### ASSIGNMENT
Below is a set of entries; give all of them again exactly.

### SOURCE MATERIAL
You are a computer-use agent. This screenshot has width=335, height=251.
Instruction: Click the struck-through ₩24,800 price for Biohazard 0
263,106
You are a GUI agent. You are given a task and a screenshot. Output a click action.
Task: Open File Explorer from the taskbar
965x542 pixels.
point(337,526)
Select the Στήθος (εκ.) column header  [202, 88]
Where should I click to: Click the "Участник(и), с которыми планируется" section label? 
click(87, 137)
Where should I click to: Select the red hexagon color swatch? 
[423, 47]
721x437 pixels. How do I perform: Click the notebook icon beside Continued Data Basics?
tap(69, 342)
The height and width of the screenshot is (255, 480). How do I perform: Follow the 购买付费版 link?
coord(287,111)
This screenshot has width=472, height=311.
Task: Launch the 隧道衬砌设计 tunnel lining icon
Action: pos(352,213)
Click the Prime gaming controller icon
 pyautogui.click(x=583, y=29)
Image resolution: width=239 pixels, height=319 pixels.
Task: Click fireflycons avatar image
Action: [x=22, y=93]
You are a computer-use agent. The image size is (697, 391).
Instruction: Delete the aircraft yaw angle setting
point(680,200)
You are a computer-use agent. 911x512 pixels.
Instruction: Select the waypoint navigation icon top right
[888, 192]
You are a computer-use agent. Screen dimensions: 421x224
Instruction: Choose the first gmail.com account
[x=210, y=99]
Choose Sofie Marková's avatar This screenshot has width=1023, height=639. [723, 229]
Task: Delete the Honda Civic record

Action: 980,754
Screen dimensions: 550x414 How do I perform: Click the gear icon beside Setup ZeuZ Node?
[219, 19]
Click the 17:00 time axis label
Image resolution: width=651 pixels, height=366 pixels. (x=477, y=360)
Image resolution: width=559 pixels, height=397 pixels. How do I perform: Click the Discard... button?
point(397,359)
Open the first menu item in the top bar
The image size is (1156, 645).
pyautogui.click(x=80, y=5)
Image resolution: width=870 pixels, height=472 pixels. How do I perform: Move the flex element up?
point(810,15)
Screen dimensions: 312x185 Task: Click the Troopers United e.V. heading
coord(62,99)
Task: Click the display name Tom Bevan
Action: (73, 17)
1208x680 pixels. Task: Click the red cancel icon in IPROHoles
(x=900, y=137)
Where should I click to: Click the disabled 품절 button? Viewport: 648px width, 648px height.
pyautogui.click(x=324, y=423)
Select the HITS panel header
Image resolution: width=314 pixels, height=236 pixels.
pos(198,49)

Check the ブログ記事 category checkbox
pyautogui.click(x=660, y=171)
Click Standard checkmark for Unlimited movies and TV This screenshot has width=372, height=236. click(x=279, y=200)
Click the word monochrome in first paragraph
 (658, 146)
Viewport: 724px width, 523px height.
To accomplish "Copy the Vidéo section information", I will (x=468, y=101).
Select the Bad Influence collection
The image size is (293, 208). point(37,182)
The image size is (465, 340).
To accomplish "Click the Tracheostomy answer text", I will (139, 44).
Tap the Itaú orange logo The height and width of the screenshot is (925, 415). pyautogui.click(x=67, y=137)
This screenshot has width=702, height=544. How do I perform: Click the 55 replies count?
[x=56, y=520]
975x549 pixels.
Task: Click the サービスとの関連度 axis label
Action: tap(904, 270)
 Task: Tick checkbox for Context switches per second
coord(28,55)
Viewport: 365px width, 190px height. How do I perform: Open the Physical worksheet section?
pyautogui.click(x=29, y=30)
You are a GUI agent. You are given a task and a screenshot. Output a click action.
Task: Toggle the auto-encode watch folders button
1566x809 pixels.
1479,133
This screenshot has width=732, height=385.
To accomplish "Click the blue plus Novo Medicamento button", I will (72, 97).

### RESULT BELOW
You are a computer-use agent. This screenshot has width=335, height=251.
Instruction: Click the struck-through ₩24,800 price for Biohazard 0
263,106
You are a GUI agent. You are given a task and a screenshot. Output a click action.
Task: Open File Explorer from the taskbar
965x542 pixels.
point(337,526)
Select the Στήθος (εκ.) column header  [202, 88]
Where should I click to: Click the "Участник(и), с которыми планируется" section label? 
click(87, 137)
Where should I click to: Select the red hexagon color swatch? 
[423, 47]
721x437 pixels. How do I perform: Click the notebook icon beside Continued Data Basics?
tap(69, 342)
The height and width of the screenshot is (255, 480). How do I perform: Follow the 购买付费版 link?
coord(287,111)
This screenshot has width=472, height=311.
Task: Launch the 隧道衬砌设计 tunnel lining icon
Action: pos(352,213)
Click the Prime gaming controller icon
 pyautogui.click(x=583, y=29)
Image resolution: width=239 pixels, height=319 pixels.
Task: Click fireflycons avatar image
Action: [x=22, y=93]
You are a computer-use agent. The image size is (697, 391).
Instruction: Delete the aircraft yaw angle setting
point(680,200)
You are a computer-use agent. 911x512 pixels.
Instruction: Select the waypoint navigation icon top right
[888, 192]
You are a computer-use agent. Screen dimensions: 421x224
Instruction: Choose the first gmail.com account
[x=210, y=99]
Choose Sofie Marková's avatar This screenshot has width=1023, height=639. [723, 229]
Task: Delete the Honda Civic record

Action: 980,754
Screen dimensions: 550x414 How do I perform: Click the gear icon beside Setup ZeuZ Node?
[219, 19]
Click the 17:00 time axis label
Image resolution: width=651 pixels, height=366 pixels. (x=477, y=360)
Image resolution: width=559 pixels, height=397 pixels. How do I perform: Click the Discard... button?
point(397,359)
Open the first menu item in the top bar
The image size is (1156, 645).
pyautogui.click(x=80, y=5)
Image resolution: width=870 pixels, height=472 pixels. How do I perform: Move the flex element up?
point(810,15)
Screen dimensions: 312x185 Task: Click the Troopers United e.V. heading
coord(62,99)
Task: Click the display name Tom Bevan
Action: (73, 17)
1208x680 pixels. Task: Click the red cancel icon in IPROHoles
(x=900, y=137)
Where should I click to: Click the disabled 품절 button? Viewport: 648px width, 648px height.
pyautogui.click(x=324, y=423)
Select the HITS panel header
Image resolution: width=314 pixels, height=236 pixels.
pos(198,49)

Check the ブログ記事 category checkbox
pyautogui.click(x=660, y=171)
Click Standard checkmark for Unlimited movies and TV This screenshot has width=372, height=236. click(x=279, y=200)
Click the word monochrome in first paragraph
 (658, 146)
Viewport: 724px width, 523px height.
To accomplish "Copy the Vidéo section information", I will (x=468, y=101).
Select the Bad Influence collection
The image size is (293, 208). point(37,182)
The image size is (465, 340).
To accomplish "Click the Tracheostomy answer text", I will (139, 44).
Tap the Itaú orange logo The height and width of the screenshot is (925, 415). pyautogui.click(x=67, y=137)
This screenshot has width=702, height=544. How do I perform: Click the 55 replies count?
[x=56, y=520]
975x549 pixels.
Task: Click the サービスとの関連度 axis label
Action: tap(904, 270)
 Task: Tick checkbox for Context switches per second
coord(28,55)
Viewport: 365px width, 190px height. How do I perform: Open the Physical worksheet section?
pyautogui.click(x=29, y=30)
You are a GUI agent. You are given a task and a screenshot. Output a click action.
Task: Toggle the auto-encode watch folders button
1566x809 pixels.
1479,133
This screenshot has width=732, height=385.
To accomplish "Click the blue plus Novo Medicamento button", I will (72, 97).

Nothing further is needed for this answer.